Appellant's argument is absurd on its face. Appellant is simply wrong in arguing that the date the settlement proceeds were deposited triggered the statute of limitations and he, again, disingenuously ignores the legal effects of the subsequent transactions.[4] The trial court directed appellant to deposit the settlement into a locked account from which no disbursements were to be made without court approval. No such court approval for the disbursement of funds was ever granted. Aside from directly disobeying the court's order by depositing the settlement proceeds in his IOLTA account instead of a locked account, appellant undisputedly made numerous unauthorized withdrawals for funds attributable to the settlement after November 19, 1998, and each such withdrawal exceeded the $2500 minimum necessary to support the theft charge.

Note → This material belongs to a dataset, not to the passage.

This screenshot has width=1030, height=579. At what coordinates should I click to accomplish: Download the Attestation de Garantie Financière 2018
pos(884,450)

The amended information, filed on October 28, 2002, was filed within three years of even the earliest such unauthorized withdrawal ($15,000 on November 29, 1999); therefore, the charge under Count II was timely filed.[5]
Affirmed.
CRABTREE, J., agrees.
PITTMAN, C.J., concurs.
NOTES
[1] The other firm pursued a wrongful-death suit in Thomas's name but the litigation was ultimately dismissed; neither the other firm nor the representative of Thomas's estate received any money on behalf of the estate.

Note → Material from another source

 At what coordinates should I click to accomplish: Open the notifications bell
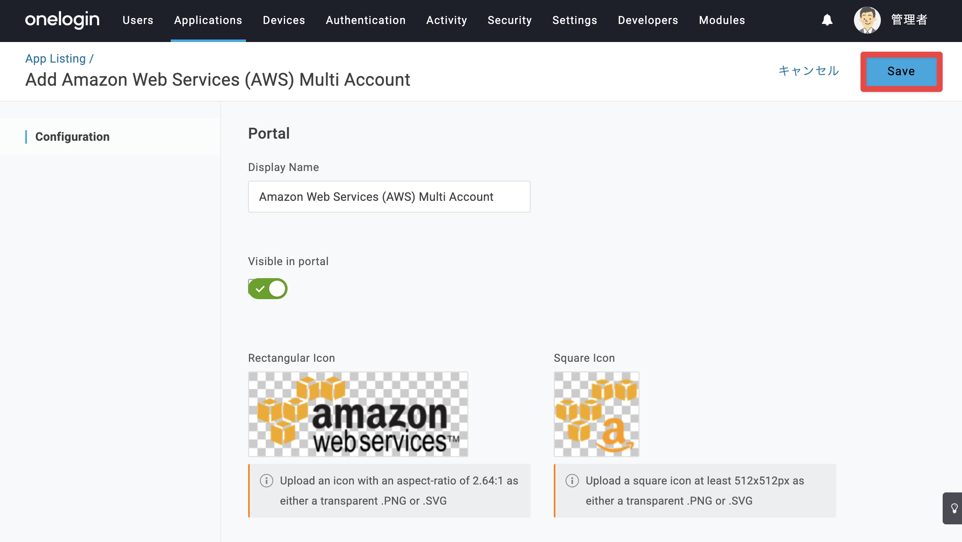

[2] It appears that the only evidence offered to support that appellant stole money from the estate of Thomas Zander was Exhibit 11, a copy of a check in the amount of $960.31 payable to Tracy Zander and appellant, which was endorsed by appellant as purported reimbursement for Thomas's cremation and urn.
[3] Nonetheless, if the limitations period under § 5-1-109(b)(2) has expired, prosecution may be brought within one year after the offense is discovered or should have reasonably been discovered if the offense involved either fraud or breach of a fiduciary obligation. Ark.Code Ann. § 5-1-109(c)(1). The trial court in this case found that a fiduciary relationship existed between appellant and his victims. Appellant argues alternatively that § 5-1-109(c)(1) does not save the charges because the thefts should have been discovered more than one year before the charges were filed. However, because we hold that the charges in this case were not barred by the three-year statute of limitations under § 5-1-109(b)(2), we do not address this argument.
[4] The State notes that, even allowing for appellant's $99,000 fee and the $37,575.17 that was in appellant's IOLTA account prior to the settlement deposit, $4,424.83 of the settlement proceeds were unlawfully transferred as of the end of 1999.
[5] In fact, it appears that appellant's counsel conceded this point during the pre-trial hearing on appellant's motion to dismiss. When asked by the trial court whether he thought the statute-of-limitations argument would be "valid" if the thefts continued through January 2002, he responded, "Your Honor; no, I don't."